PURPOSE: Nonsteroidal anti-inflammatory drugs such as aspirin prevent cardiovascular disease and several prior studies suggest that nonsteroidal anti-inflammatory drugs also decrease prostate inflammation and prostate cancer risk. We investigated the association between nonsteroidal anti-inflammatory drug use, prostate specific antigen and prostate volume, hypothesizing that there would be lower prostate specific antigen and prostate volume with nonsteroidal anti-inflammatory drug use. MATERIALS AND METHODS: The Nashville Men's Health Study uses a multicenter, rapid recruitment protocol to collect clinical, biological, behavioral and body measurement data on 1,277 men older than 40 years who are scheduled for diagnostic prostate biopsy. Nonsteroidal anti-inflammatory drug use was ascertained by survey and clinical interview. Medical charts were reviewed to ascertain current prostate specific antigen, prostate volume and clinical diagnoses following biopsy. RESULTS: Approximately 46% of patients reported receiving nonsteroidal anti-inflammatory drugs, primarily aspirin (37%).
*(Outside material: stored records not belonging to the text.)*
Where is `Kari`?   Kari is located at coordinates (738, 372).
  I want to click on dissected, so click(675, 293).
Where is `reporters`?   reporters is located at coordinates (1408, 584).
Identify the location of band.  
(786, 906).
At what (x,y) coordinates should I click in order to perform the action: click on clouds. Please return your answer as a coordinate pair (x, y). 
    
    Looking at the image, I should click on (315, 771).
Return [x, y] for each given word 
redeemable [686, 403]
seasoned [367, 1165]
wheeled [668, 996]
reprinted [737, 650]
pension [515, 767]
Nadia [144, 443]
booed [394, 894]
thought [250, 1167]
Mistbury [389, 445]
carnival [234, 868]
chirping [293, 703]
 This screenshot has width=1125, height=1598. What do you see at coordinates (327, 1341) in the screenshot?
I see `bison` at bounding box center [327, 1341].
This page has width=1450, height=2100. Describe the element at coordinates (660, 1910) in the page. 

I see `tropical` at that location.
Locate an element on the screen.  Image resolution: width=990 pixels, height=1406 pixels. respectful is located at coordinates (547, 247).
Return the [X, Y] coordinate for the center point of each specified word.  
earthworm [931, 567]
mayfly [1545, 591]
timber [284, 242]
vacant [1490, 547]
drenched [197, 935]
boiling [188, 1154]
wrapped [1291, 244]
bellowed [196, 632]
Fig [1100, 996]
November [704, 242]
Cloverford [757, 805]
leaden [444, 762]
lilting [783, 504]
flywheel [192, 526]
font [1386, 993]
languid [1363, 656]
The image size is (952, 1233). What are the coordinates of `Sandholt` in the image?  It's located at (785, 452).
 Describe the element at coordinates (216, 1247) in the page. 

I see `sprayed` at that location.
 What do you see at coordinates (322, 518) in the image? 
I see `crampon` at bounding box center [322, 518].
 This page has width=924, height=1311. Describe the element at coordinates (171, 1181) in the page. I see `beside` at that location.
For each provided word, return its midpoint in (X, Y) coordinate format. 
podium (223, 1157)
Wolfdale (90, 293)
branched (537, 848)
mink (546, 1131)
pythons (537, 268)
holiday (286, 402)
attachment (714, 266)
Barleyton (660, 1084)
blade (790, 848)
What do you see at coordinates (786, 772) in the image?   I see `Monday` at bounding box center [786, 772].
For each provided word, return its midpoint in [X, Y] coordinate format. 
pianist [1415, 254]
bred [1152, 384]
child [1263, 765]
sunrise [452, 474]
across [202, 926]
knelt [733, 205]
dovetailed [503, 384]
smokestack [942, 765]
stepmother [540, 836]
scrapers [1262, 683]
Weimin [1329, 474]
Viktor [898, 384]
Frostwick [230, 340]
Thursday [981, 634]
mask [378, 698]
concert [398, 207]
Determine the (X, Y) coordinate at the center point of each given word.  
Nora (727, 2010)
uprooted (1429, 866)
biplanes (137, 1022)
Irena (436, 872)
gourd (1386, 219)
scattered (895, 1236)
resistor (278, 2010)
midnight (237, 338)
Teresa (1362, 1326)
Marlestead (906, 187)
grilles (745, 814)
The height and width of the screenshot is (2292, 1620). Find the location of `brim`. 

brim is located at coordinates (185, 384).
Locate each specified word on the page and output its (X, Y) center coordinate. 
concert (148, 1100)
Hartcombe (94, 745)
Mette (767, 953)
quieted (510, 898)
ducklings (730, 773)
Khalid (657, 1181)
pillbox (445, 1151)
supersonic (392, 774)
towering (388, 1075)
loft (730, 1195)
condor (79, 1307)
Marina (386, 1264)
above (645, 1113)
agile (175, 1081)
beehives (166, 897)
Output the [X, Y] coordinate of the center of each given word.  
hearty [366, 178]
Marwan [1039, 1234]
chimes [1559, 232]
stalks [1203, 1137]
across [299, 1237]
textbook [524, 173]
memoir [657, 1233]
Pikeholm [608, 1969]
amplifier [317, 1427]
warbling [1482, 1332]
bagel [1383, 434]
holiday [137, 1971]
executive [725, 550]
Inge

After adjusting for age, race and other factors prostate volume was similar between aspirin users and nonusers (47.6 vs 46.0 ml, p = 0.16). In contrast, prostate specific antigen was significantly lower in aspirin users (7.3 vs 8.0 ng/ml, p = 0.01). The association between prostate specific antigen and aspirin was significant in men with latent prostate cancer (6.1 vs 7.3 ng/ml, p <0.01), marginal in patients with high grade prostatic intraepithelial neoplasia (5.0 vs 5.9 ng/ml, p = 0.09) and nonsignificant in those with a negative biopsy (5.6 vs 5.7 ng/ml, p = 0.64). The strongest prostate specific antigen-aspirin association was in men with cancer and a prostate volume of 60 ml or more (7.3 vs 12.7 ng/ml, p <0.01). CONCLUSIONS: Prostate specific antigen was significantly lower in aspirin users with latent cancer. Prostate volume was not associated with nonsteroidal anti-inflammatory drug use. Results suggest that aspirin may affect prostate cancer detection, suggesting a potential detection bias to address in future studies of nonsteroidal anti-inflammatory drugs and prostate cancer prevention.